Pertanto il consorzio  auspica che, nelle prossime settimane, l’apertura al dialogo manifestata dagli USA, possa portare a una profonda revisione dell’elenco dei prodotti italiani e, allo stesso tempo, a una corale azione da parte delle istituzioni per preservare il valore delle produzioni d’origine protetta europee.

Prudenza per Origin Italia

Nel corso della presentazione odierna del progetto EEQF (Enjoy European Quality Food) di valorizzazione di 5 IG italiane, Cesare Baldrighi, presidente Origin Italia, ha voluto dire la sua a caldo: «La questione sui possibili dazi americani comporta serie preoccupazioni e bisogna vedere quali saranno sul campo concretamente queste misure». Sono, infatti, in molti a sperare una soluzione last minute nel meeting del 14 ottobre chiesto WTO.
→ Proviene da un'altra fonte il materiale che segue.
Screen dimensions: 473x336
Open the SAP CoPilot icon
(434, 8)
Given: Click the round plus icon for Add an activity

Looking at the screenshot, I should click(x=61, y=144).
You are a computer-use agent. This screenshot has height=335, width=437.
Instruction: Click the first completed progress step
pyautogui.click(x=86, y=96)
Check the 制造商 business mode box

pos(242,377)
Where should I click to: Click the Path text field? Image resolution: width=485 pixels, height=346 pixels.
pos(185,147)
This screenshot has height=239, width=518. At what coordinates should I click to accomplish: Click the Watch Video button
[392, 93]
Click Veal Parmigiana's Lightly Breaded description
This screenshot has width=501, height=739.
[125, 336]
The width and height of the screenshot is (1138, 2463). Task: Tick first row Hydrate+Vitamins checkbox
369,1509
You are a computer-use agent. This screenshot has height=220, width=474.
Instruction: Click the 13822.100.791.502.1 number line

Il Mipaaf sollecita la creazione di un fondo UE azzera dazi

«Serve un fondo europeo per azzerare l’effetto degli eventuali dazi americani sui prodotti agroalimentari. Mettere a rischio i nostri formaggi, il vino, l’olio, le eccellenze che rappresentano la cultura e l’identità dei  nostri territori è inaccettabile. Ora è il momento della diplomazia, bisogna trovare un accordo con l’Amministrazione Trump, perché una guerra commerciale con l’Europa la pagherebbero solo cittadini e imprese. Ma credo sia arrivato il momento per l’Europa di anticipare i problemi, perché fino ad oggi siamo arrivati a intervenire con due o tre anni di ritardo. Quando magari le aziende avevano chiuso. Ecco perché ho scritto al Commissario Hogan per prevedere in ogni caso la creazione di un Fondo Azzeradazi e di valutare ogni azione necessaria anche sulle restituzioni all’esportazione. Siamo davanti a una fase nuova delle relazioni internazionali, non possiamo usare strumenti inadeguati. Servono risposte immediate, perché il rischio è altissimo».